REQUIREMENT
Pictures stay out of the copy; output exactly the lines from the one containing "This screenshot has width=1176, height=830." through the end of the material.

RECORD SET
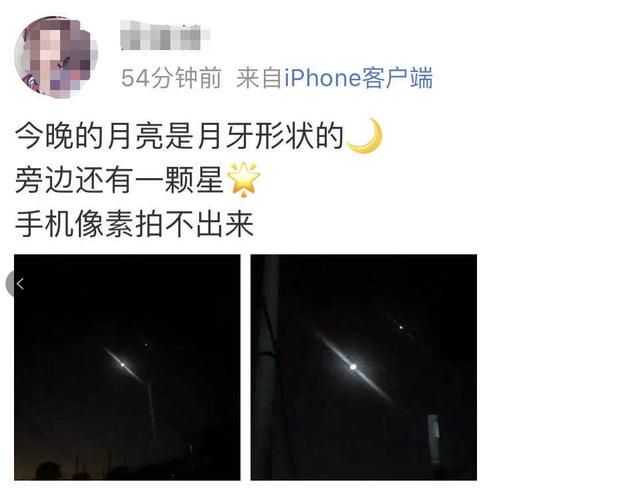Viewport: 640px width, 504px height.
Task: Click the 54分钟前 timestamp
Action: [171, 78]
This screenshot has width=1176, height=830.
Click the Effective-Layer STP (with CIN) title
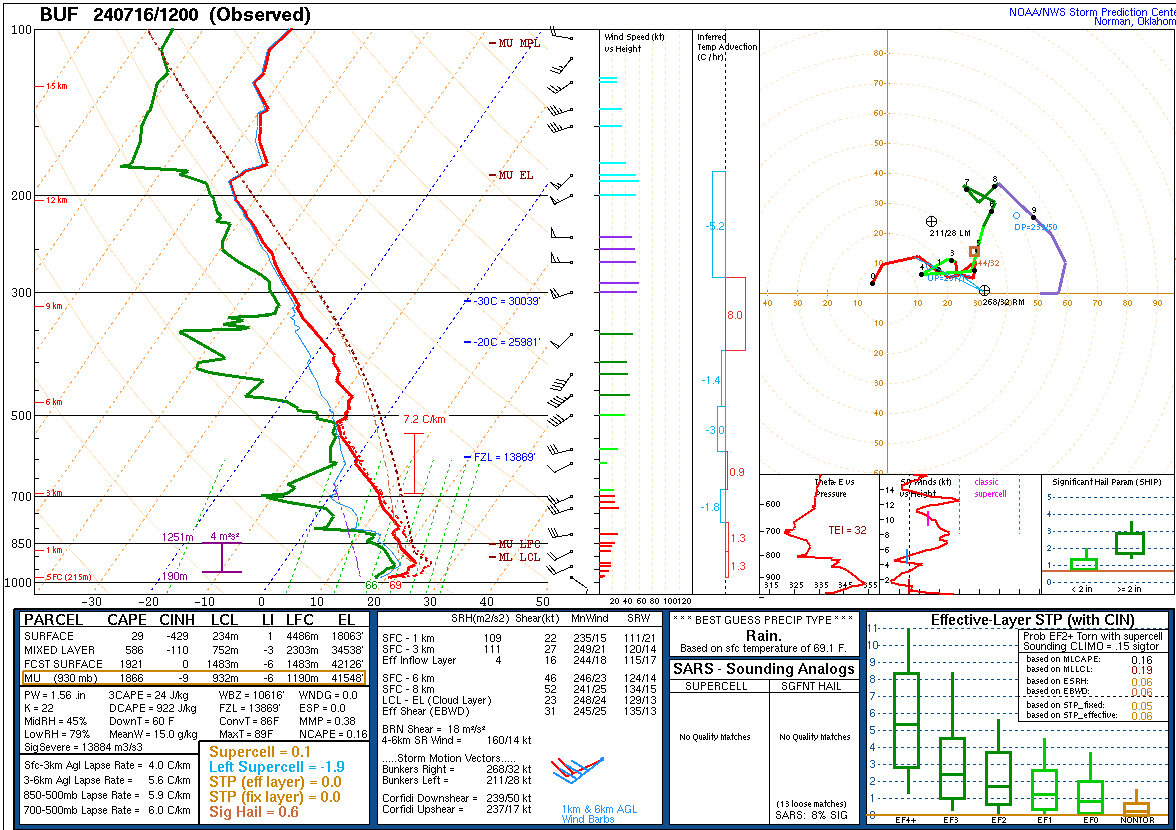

EXERCISE ANSWER
This screenshot has width=1176, height=830.
Click the Effective-Layer STP (with CIN) title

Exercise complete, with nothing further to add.